Он снова внимательно перечитал их. Удовлетворенно заметил:

— Ну вот, можно, выходит, по-человечески писать, — и твердо подписал: «Панфилов».

Потом мысли его начали быстро перебрасываться с одного на другое. Хорошо бы усилить дивизию танками, да и с воздуха надежнее прикрыть... Тогда бы... Будет и это скоро, будет... «А как там Валя? — вспомнил он о дочери, — давно уж я не был в медсанбате. Да и не удастся скоро. Надо будет сказать, чтобы сама приехала повидаться. Выжил немец медсанбат из села — бомбит, а палаток маловато было. Проверить надо, получили ли».
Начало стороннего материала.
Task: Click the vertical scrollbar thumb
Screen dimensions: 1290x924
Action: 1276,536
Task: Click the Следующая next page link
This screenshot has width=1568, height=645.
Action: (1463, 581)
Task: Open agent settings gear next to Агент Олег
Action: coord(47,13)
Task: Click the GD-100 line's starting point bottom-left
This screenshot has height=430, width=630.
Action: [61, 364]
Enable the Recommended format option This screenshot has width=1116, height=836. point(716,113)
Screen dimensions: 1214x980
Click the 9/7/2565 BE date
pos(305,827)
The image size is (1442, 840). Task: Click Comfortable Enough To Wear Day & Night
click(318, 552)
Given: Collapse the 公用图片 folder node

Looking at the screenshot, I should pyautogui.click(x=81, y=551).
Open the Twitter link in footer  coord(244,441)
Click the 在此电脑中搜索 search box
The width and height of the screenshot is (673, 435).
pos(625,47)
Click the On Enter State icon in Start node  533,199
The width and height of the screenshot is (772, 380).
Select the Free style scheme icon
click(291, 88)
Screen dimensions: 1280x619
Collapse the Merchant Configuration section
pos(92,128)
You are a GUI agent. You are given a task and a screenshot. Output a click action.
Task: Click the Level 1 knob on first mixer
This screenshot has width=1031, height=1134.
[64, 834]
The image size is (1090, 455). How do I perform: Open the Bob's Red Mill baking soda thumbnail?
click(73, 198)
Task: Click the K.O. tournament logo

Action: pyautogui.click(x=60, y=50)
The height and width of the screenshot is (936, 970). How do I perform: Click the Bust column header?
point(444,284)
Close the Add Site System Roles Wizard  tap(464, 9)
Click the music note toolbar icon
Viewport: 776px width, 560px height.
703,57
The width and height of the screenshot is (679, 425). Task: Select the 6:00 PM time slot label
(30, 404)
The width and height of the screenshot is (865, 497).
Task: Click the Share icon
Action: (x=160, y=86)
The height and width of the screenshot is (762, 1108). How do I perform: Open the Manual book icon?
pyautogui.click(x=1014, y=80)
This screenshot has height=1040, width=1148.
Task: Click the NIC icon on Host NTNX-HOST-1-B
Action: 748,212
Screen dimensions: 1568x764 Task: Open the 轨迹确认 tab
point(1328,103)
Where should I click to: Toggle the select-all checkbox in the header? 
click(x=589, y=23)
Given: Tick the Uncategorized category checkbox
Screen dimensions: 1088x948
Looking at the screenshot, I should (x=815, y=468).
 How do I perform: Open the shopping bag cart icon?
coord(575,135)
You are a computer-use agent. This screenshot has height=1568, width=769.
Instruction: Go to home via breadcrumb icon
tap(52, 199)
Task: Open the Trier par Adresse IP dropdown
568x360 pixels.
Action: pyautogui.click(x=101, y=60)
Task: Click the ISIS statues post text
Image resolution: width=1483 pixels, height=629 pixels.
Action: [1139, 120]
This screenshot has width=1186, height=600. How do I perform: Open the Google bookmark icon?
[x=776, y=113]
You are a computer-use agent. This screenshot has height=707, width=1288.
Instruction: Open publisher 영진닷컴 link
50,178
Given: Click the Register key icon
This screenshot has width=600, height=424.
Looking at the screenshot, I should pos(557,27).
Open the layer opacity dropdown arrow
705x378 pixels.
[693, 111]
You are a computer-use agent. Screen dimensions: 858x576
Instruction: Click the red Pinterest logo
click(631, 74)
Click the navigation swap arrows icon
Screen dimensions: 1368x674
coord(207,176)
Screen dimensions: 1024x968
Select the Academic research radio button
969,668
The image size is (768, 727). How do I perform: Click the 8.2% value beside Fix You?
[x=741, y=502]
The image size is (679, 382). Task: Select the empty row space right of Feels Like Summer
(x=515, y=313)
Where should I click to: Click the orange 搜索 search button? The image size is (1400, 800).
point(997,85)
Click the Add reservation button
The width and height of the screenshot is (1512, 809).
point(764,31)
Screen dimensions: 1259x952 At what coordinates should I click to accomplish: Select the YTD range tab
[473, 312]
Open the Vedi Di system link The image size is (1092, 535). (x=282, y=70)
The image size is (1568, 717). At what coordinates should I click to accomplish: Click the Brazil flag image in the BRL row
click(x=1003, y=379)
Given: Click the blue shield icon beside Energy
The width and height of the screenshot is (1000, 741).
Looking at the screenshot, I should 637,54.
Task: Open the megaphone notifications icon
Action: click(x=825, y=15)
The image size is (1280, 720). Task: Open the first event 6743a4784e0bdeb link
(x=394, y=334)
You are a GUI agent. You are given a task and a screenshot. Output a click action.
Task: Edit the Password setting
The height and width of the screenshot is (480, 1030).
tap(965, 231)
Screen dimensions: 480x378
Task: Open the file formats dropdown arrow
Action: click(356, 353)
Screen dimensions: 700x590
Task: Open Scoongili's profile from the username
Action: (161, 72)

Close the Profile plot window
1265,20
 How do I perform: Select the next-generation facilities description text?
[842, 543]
Он думал о том, что неистощимы изобретательность и находчивость бойцов. Только снег выпал, а в блиндажах и землянках буржуйки жарко топятся. Где их раздобыли — неизвестно. Потом он с гневом вспомнил слова пленного «дикая дивизия», и тотчас в его памяти всплыл рассказ комиссара о подвиге Абдуллы Джумагалиева — он генералу и стихи его прочел. Надо сказать редактору, чтобы напечатал в газете и стихи, и рассказ о самом пулеметчике. И на родину надо послать достойное письмо, чтобы не придавило горе семью...

Панфилов задремал, а когда очнулся, сквозь щели плащ-палатки пробивался широкими полосами свет утра, с которым не в силах было спорить красноватое пламя самодельного светильника. Перед ним стоял Серебряков с раскрытой папкой.

— Ну что у вас, Иван Иванович? — спросил генерал, подойдя к окну и сдергивая плащ-палатку.

У начальника штаба от бессонной ночи воспалились глаза, щеки изборождены мелкими морщинами. И доклад предстоит неприятный — о ЧП в артиллерийском полку.